### Work required
Retype, word for word, the part of the soapmaking thread between "So I just poured" and "IanT (Oct 18, 2010)", inclusive.

### Source document
# # # #
# opps, too much water



## margali13 (Oct 18, 2010)

I decided to try this CP soapmaking thing as an alternative to making sweets for my family for the holidays.

I made one mixed oil batch on Sat and it turned out fine 

Then I decided to make a pure castille and I accidentally got water from the tap into my oil as I was trying to cool it down to get the temp of the water and oil the same.  Doh!

I decided to just go ahead and mixed the oil (and extra water) with my lye and water solution.  I got them to mix well, but they didn't trace like my first batch did.  The solution was too liquidy.

I decided to try putting it in the oven for a little bit to maybe heat off the water, but I didn't leave it too long because I was worried (what happens if you overheat the mixture?)

So I just poured it and thought to myself, maybe it will just take longer to harden?

Has anyone else ever added too much water?  What can I do now to fix it or is it fine or beyond help?  I hope it turns out ok...


----------



## IanT (Oct 18, 2010)

margali13 said:
			
		

> I decided to try this CP soapmaking thing as an alternative to making sweets for my family for the holidays.
> 
> I made one mixed oil batch on Sat and it turned out fine
> 
> ...



Fear not!! you can actually rebatch it (kinda an abridged version of CPHP, the crock pot hot process method)... basically just as you were trying to do, you can evaporate off some of the excess H20 by cooking it off (just dont do it in the oven, its harder to watch and you need to stir it etc...)

how much extra water are we talking about? a cup? a half gallon?


----------



## margali13 (Oct 18, 2010)

I would estimate it was 1/2-1 cup extra water.

Should I just leave it in the mold for a couple of days and see if it hardens up?


----------



## Chris-2010 (Oct 18, 2010)

With the correct amount of lye for the oils, the soap should saponify about the same, but the soap will be extra-moist.  So leave the soap in the mold a couple days longer than normal (uncovered toward the end), then cut the bars carefully to avoid finger-dimples, then dry the bars a bit longer than you normally would.


----------



## TessC (Oct 18, 2010)

How large was your batch? My castile already takes quite a while to harden if I don't take a water discount, so yours may take a long time to set if it's a large % of extra water. I wouldn't toss it or do anything drastic right away in any case, just set it aside and be prepared to give it a nice long cure (castile really benefits from a long cure) and see how it does, sometimes those "oops" batches come out just fine in the end.
# # # #
### Given information
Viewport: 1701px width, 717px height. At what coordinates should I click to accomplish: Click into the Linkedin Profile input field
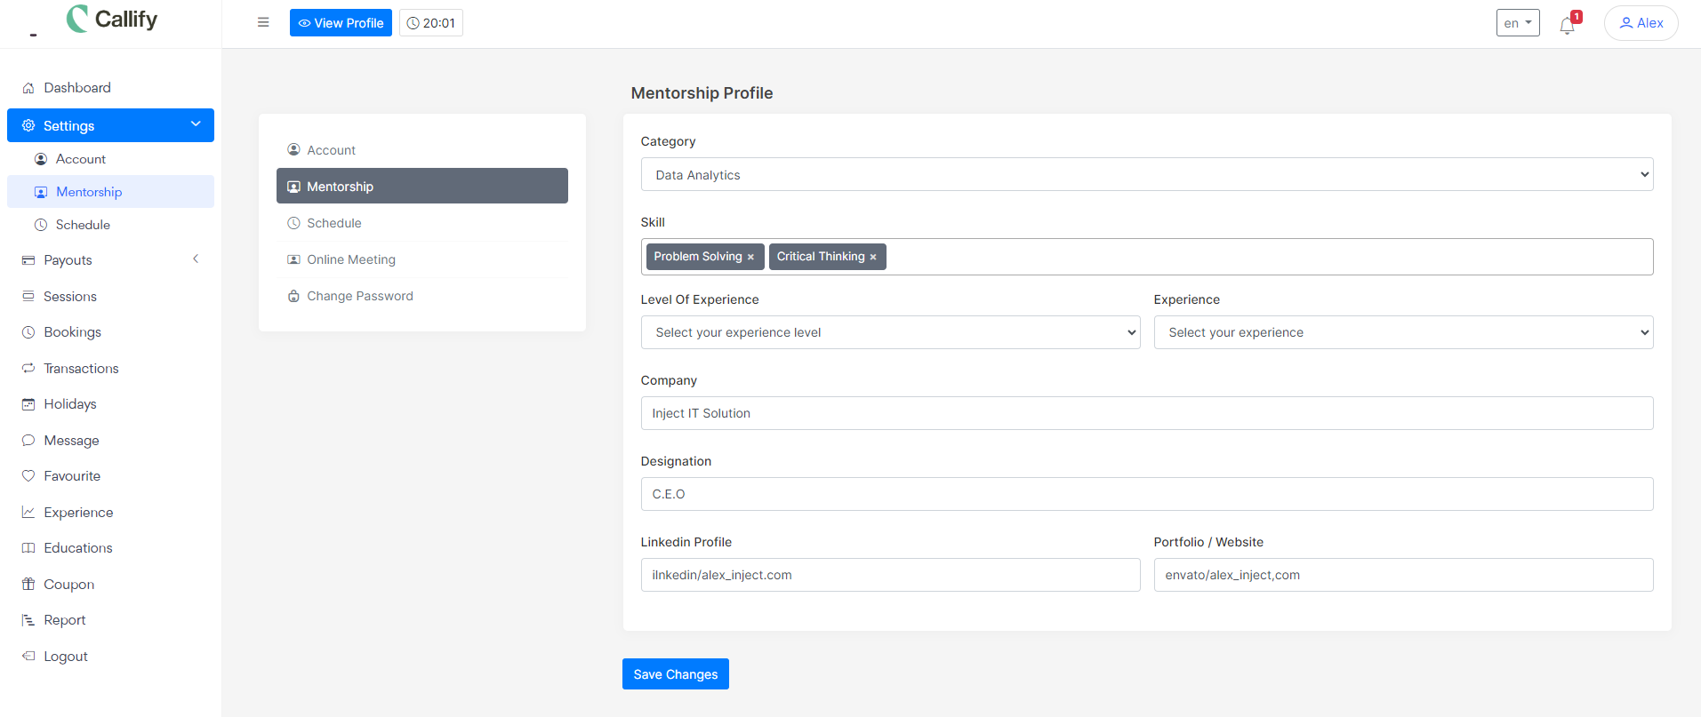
# # # #
### Reply
So I just poured it and thought to myself, maybe it will just take longer to harden?

Has anyone else ever added too much water?  What can I do now to fix it or is it fine or beyond help?  I hope it turns out ok...


----------



## IanT (Oct 18, 2010)